Он высмотрел его на следующий день среди курильщиков, собравшихся в носовой части верхней батарейной палубы, где было отведено место для любителей трубочки. Узнал он его по фигуре и телосложению, а не по круглому весноватому лицу и выпуклым молочно-голубым глазам под белесыми ресницами. И все же Билли испытывал некоторые сомнения: неужто это и вправду он — вон тот парень, его ровесник, который весело болтает и смеется, небрежно прислонившись к пушке?

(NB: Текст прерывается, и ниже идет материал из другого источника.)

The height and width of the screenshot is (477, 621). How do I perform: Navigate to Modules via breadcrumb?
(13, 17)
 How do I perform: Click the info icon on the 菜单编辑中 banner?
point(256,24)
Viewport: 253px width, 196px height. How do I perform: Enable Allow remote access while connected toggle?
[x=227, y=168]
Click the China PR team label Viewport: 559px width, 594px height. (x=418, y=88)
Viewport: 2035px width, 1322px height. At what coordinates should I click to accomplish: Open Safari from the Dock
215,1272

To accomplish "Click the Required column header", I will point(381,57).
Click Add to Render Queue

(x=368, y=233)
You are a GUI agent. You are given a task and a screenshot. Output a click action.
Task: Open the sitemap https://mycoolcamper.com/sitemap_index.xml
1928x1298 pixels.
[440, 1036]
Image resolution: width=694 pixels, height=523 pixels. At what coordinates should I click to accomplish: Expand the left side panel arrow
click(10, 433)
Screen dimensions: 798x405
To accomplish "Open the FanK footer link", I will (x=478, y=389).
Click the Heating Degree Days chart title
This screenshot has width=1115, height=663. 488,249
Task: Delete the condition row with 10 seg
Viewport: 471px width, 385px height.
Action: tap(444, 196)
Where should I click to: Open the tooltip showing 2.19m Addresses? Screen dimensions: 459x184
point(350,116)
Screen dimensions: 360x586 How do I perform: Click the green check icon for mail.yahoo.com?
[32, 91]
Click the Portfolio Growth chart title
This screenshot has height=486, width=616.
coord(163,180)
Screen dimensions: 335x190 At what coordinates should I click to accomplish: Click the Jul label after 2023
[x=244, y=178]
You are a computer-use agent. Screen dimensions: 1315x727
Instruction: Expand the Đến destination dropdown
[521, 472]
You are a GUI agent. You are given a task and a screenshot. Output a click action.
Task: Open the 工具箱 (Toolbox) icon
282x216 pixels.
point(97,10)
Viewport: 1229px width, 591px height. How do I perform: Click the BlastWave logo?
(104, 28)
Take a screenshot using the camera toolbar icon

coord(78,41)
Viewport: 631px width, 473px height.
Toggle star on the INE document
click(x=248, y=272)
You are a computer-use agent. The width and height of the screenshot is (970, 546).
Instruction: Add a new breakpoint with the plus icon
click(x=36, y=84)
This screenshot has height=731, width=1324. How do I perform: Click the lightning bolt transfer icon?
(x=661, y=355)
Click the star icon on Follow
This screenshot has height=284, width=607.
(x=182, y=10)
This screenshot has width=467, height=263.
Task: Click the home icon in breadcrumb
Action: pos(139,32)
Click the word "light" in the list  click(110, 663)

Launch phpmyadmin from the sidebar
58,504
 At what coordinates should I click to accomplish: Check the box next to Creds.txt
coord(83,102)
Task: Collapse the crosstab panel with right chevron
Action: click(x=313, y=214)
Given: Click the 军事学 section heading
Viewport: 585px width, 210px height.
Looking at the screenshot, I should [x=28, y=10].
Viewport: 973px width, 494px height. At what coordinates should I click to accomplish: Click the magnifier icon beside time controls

С лица вроде бы приятный, и сразу видно, что без царя в голове. Вот разве что толстоват для матроса, пусть даже ютового. Короче говоря, малый из тех, кого никак не заподозришь в склонности долго вынашивать мысли, а тем более — крамольные, опасные мысли, без чего не может обойтись ни один настоящий заговорщик или даже его подручный.

Хотя Билли этого и не подозревал, ютовый, исподтишка настороженно косившийся по сторонам, заметил его первым и теперь, перехватив его взгляд, весело кивнул ему, точно старому знакомому, а сам продолжал болтать с приятелями. Два дня спустя, проходя вечером мимо Билли во время прогулки по батарейной палубе, ютовый дружески с ним поздоровался. От неожиданности Билли оторопел, а вспомнив сомнительные обстоятельства их знакомства, вовсе смутился и предпочел промолчать и сделать вид, будто ничего не заметил.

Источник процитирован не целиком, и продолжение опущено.